The basis for the court’s holding, therefore, was not that the e-mail could not be read to imply defamatory facts but that it could be read to imply too many, that it was too general and too vague to imply only one meaning.
Such an expansive view of opinion — while initially pleasing to First Amendment advocates — is troubling because it threatens the balance that courts have worked hard to strike between free speech and protection of reputation. If it ultimately becomes impossible (or even more difficult than it is today) for people to sue for defamation, the news media will be presumed to be unaccountable, which will undermine the media's credibility.
Speech, after all, rarely is so specific that it eliminates all vagueness. Even a seemingly direct statement of defamatory fact — a judge accepted a bribe in exchange for imposing a light sentence, for example — can leave some questions unanswered. In this example, who bribed the judge? A family member? A politician? The mob? And with what? Money? Sexual favors? The promise of a promotion? And how light was the sentence? At the lower end of a statutory range? Outside that range? Or just not as heavy as the prosecution requested?
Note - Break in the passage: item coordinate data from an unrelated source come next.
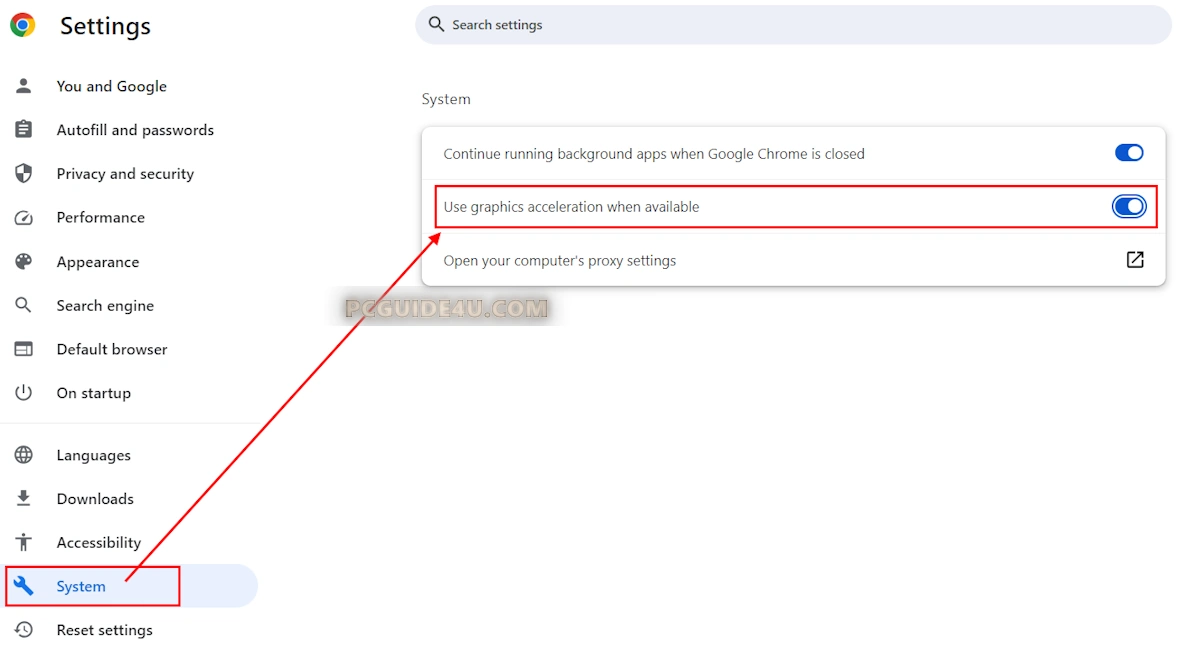Click the clipboard icon for Autofill and passwords
This screenshot has height=658, width=1200.
click(24, 130)
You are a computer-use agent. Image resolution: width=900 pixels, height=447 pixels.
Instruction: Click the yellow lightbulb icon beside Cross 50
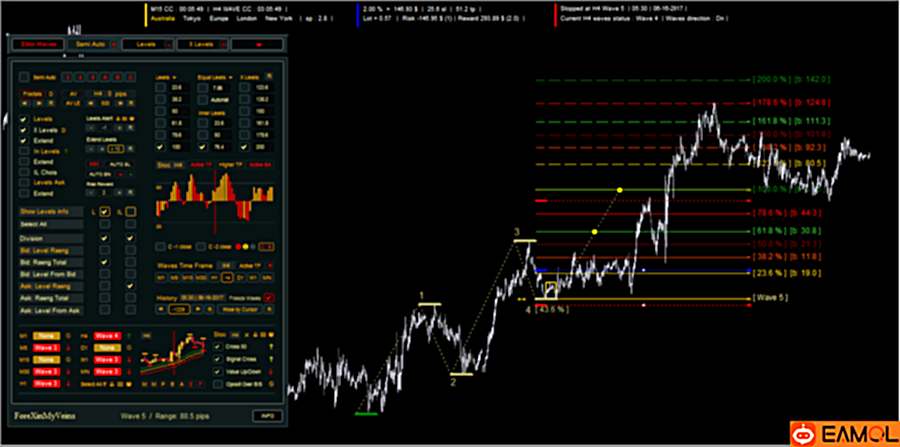tap(271, 347)
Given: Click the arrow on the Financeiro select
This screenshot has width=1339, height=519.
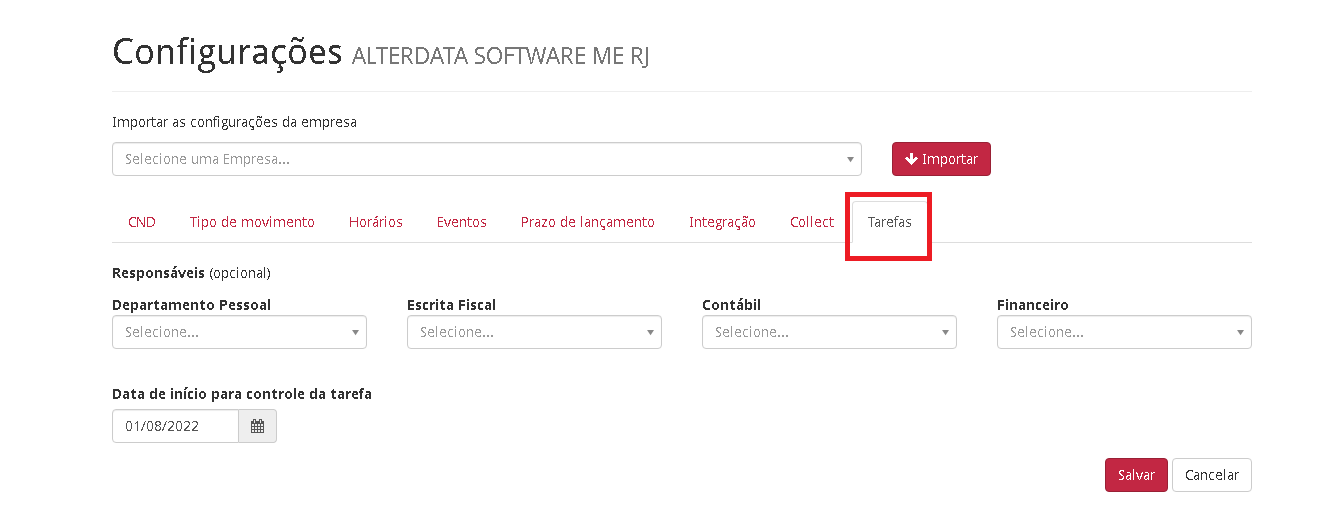Looking at the screenshot, I should (1240, 332).
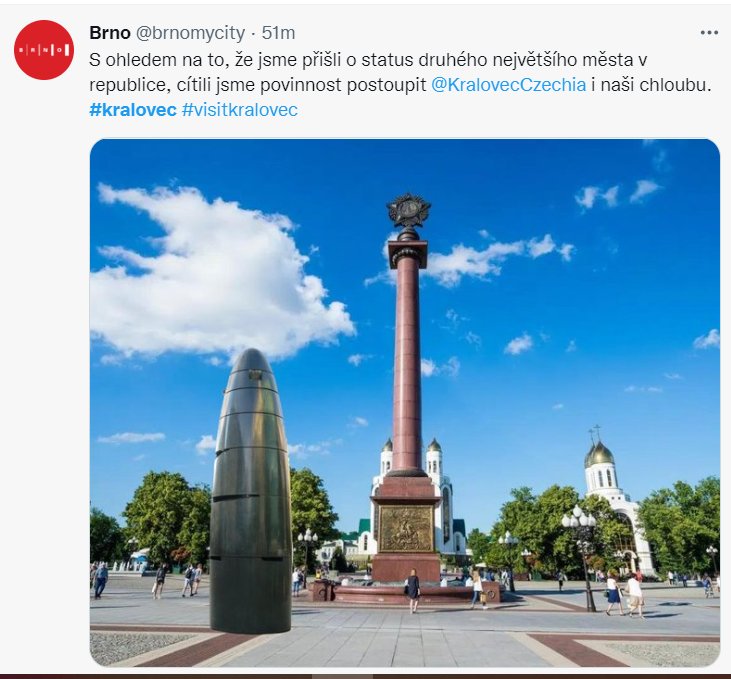Open the tweet via the 51m timestamp
The width and height of the screenshot is (731, 679).
(278, 33)
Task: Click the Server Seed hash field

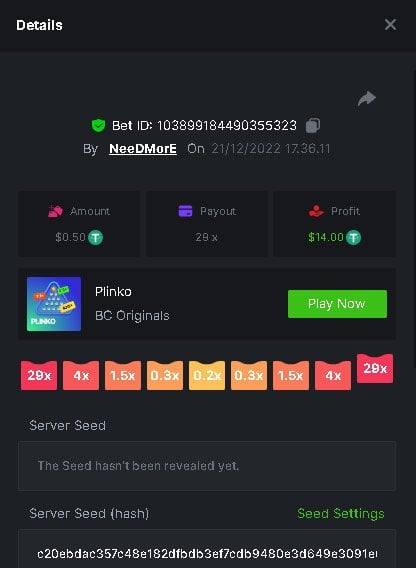Action: (207, 549)
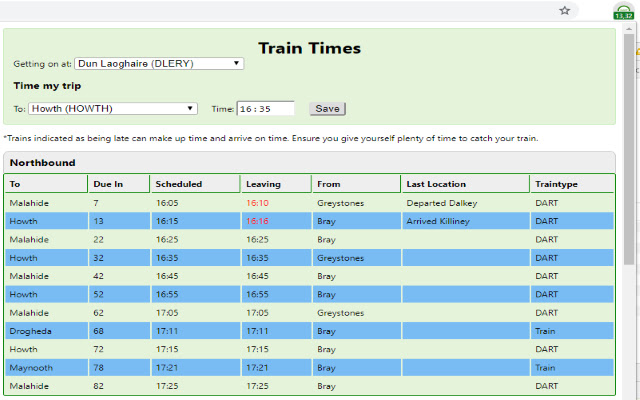
Task: Open the 'To' destination dropdown
Action: [x=113, y=109]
By seeking to avoid the possibility that Milkovich might punish unintended implications, the court deciding Rose and other courts like it have extended First Amendment protections once reserved for expressions of opinion to speech that is simply vague. How far these protections extend, however, is unclear. Do the questions above about the judge’s bribe, for example, render that statement nonactionable? If so, should they? If not, why not?
Seemingly anticipating questions about its decision, the court in Rose noted: “A clear line between fact and opinion is impossible to draw.” Ironically, though the appeals court’s conclusion is not verifiable and perhaps imprecise (what, after all, is a “clear line”?), it certainly appears to state an indisputable fact.